Sammendrag
Background: Very few studies in the literature focus on isolated PCL injury. Recent studies are in general more optimistic in regards to the results than previous reports. There are few randomized controlled trials and few prospective comparative studies which may limit the value of the reported results. The goal of the present study was to evaluate the methodology of published studies according to a well established scoring system.
Hypothesis: Studies with a high success rate have a low score on methodology design.
Study Design: Systematic review. Level of Evidence, 3.

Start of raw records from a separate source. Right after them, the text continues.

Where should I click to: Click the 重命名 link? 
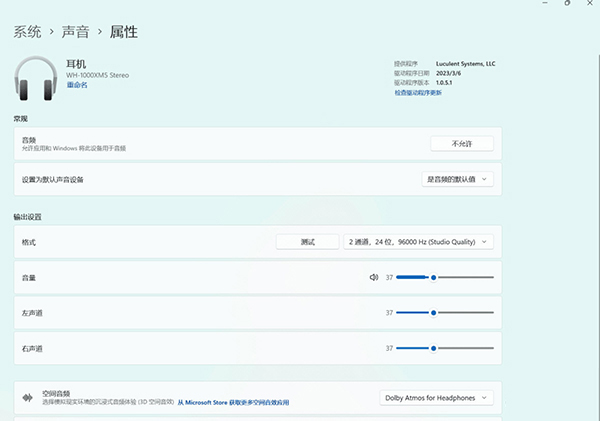pos(77,85)
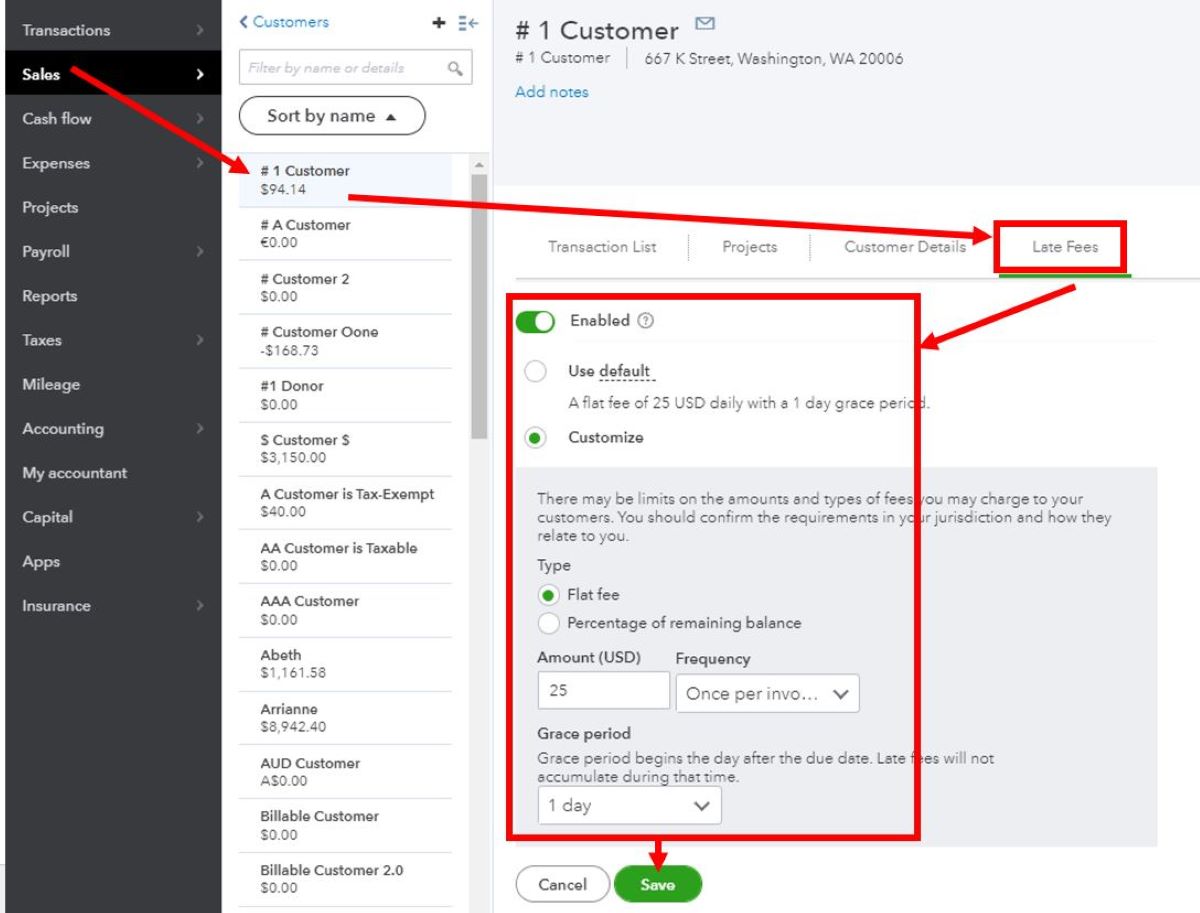Click the Amount (USD) input field

click(x=603, y=691)
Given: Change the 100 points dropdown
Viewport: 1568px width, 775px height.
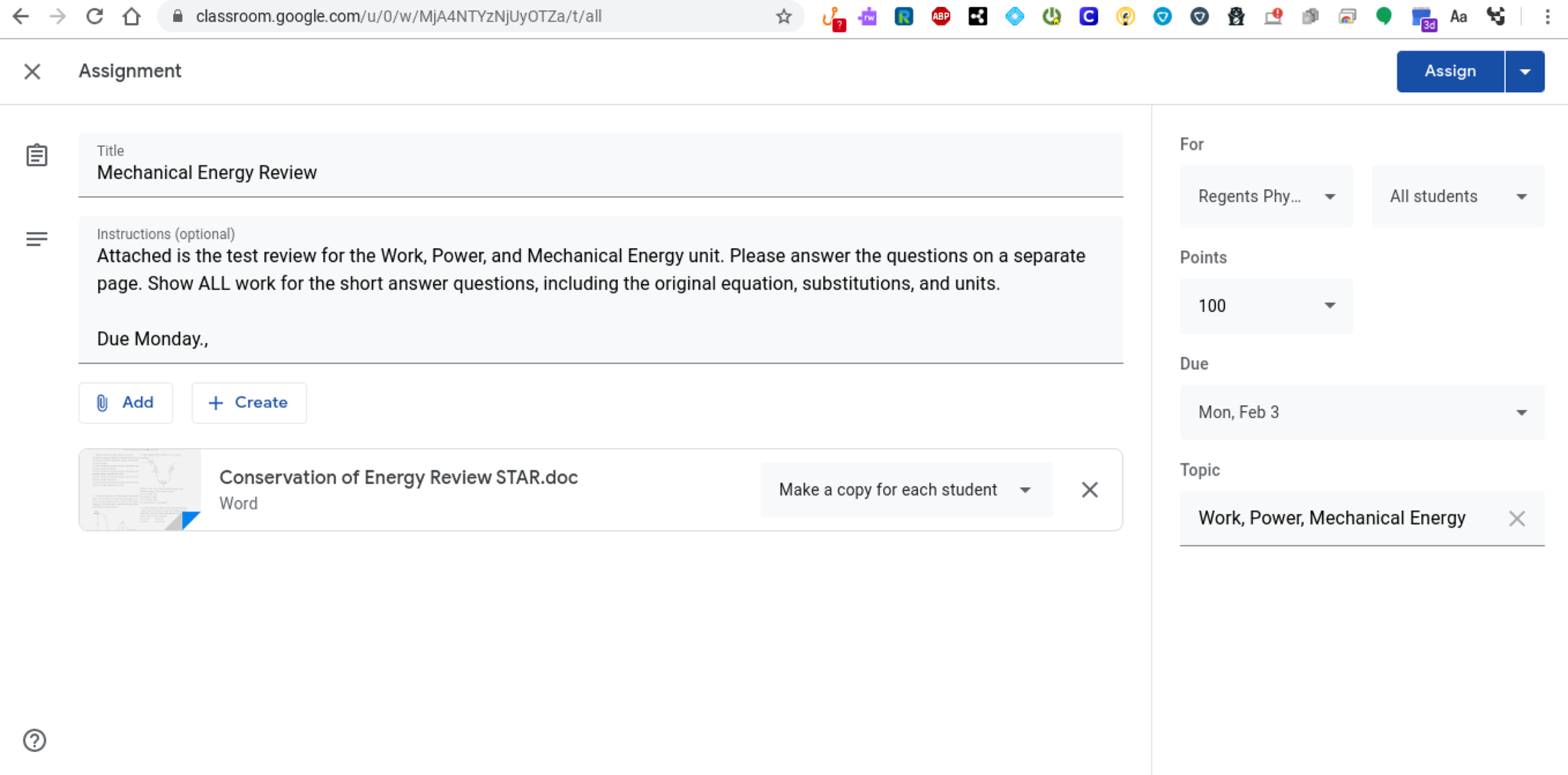Looking at the screenshot, I should [x=1266, y=306].
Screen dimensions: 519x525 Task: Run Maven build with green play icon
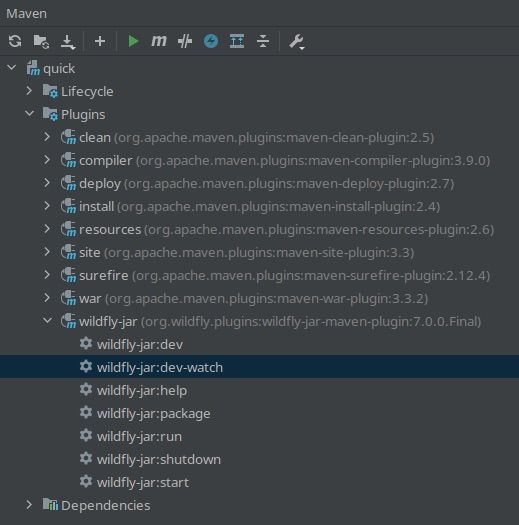point(133,41)
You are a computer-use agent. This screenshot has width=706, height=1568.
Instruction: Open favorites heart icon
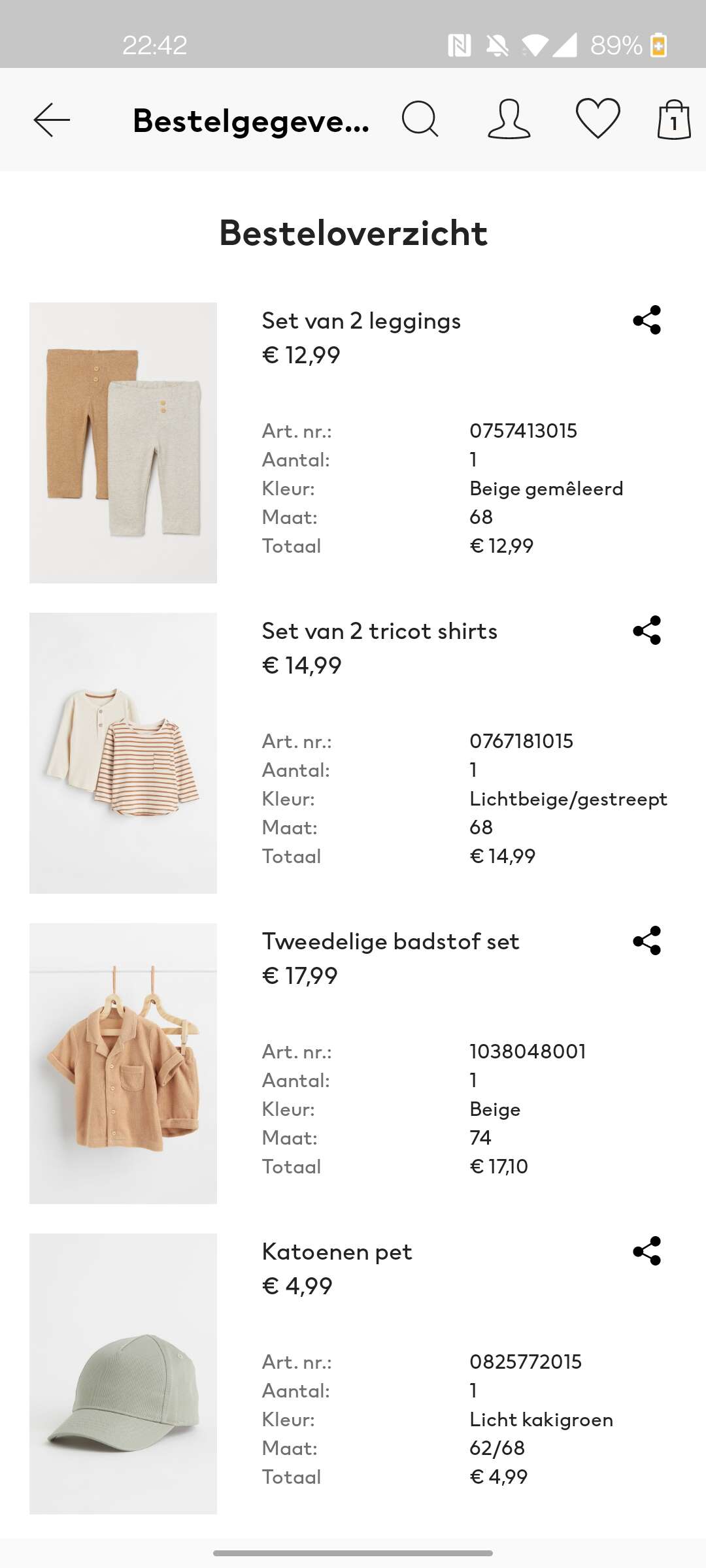597,118
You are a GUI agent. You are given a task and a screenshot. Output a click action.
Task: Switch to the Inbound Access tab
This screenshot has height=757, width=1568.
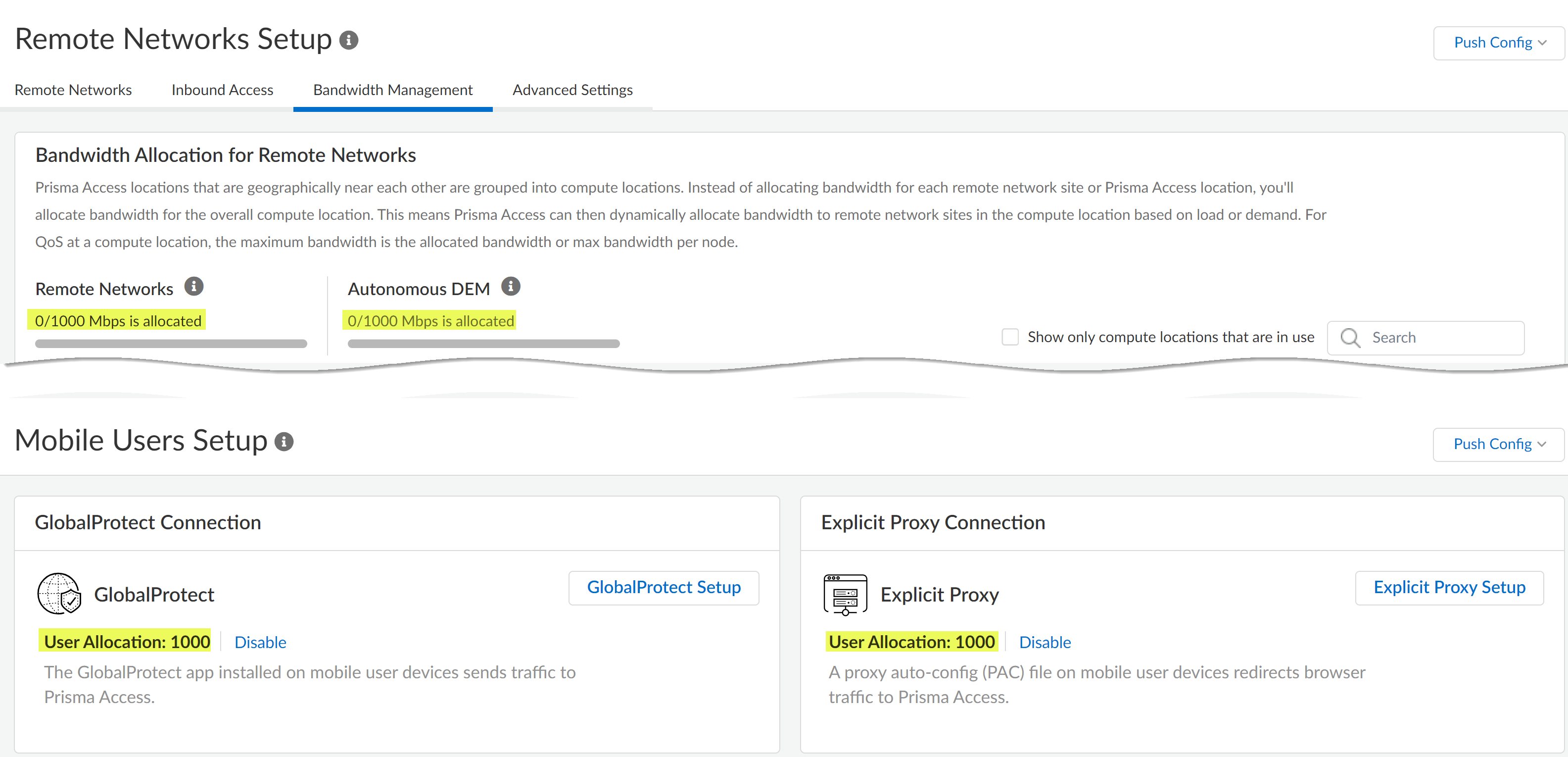222,90
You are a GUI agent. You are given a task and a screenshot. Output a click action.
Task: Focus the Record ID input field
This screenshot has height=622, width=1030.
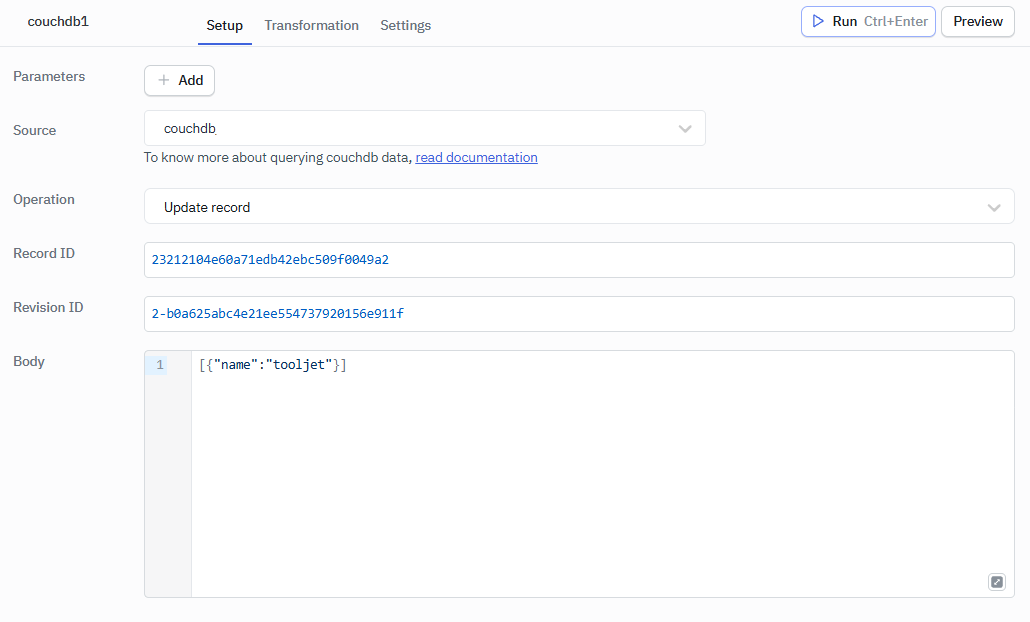(578, 260)
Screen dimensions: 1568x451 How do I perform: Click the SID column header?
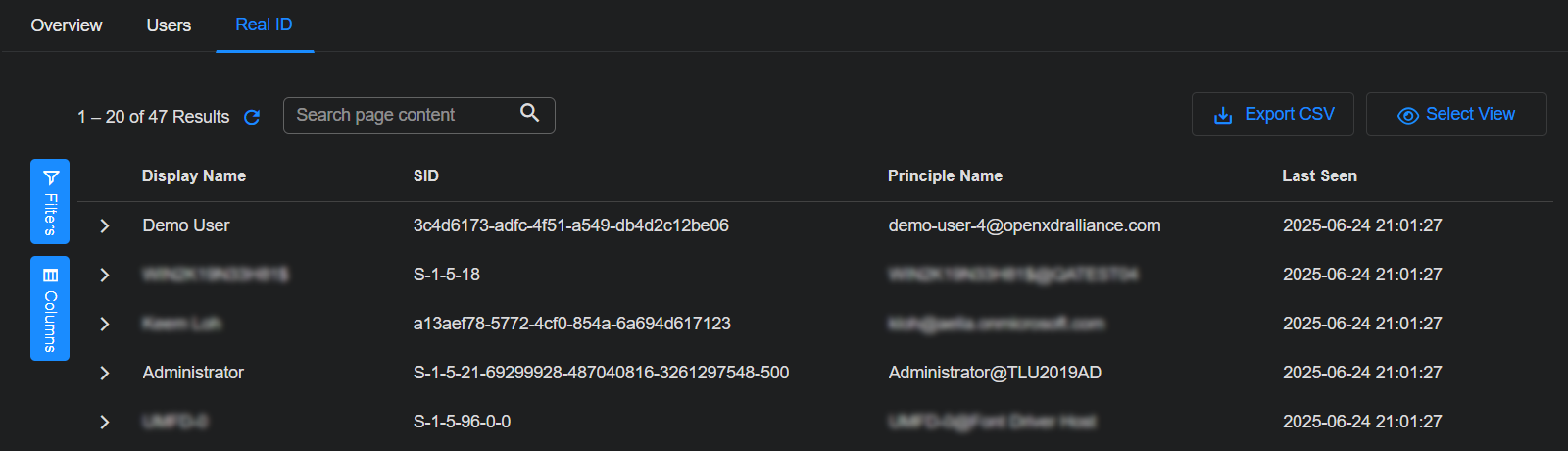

Methods: We performed a literature search and included studies in which the primary aim was to report the outcome after management of isolated PCL injury. The quality of the studies were evaluated using a modified Coleman Methodology Score, which results in a score between 0 and 100. Studies were also assessed with use of level-of-evidence rating. We collected data on the year of publication, reported results after surgery and conservative treatment, and the outcome scales used to assess the results.
Results: 40 studies were included. The average methodology score was 52. No significant difference in outcome was detected between conservative and surgical management. The Coleman Methodology Score did not correlate negatively with the outcome results. The Coleman Methodology Score correlated positively with the year of publication and with the level-of-evidence rating. In the 40 reported studies, 12 different outcome scales were used.
Conclusions: The generally low methodological quality shows that caution is required when interpreting results after management of injury to the PCL. Firm recommendations on what treatment to choose cannot be given at this time on the basis of these studies. More attention should be paid to methodological quality when designing, conducting and reporting trials.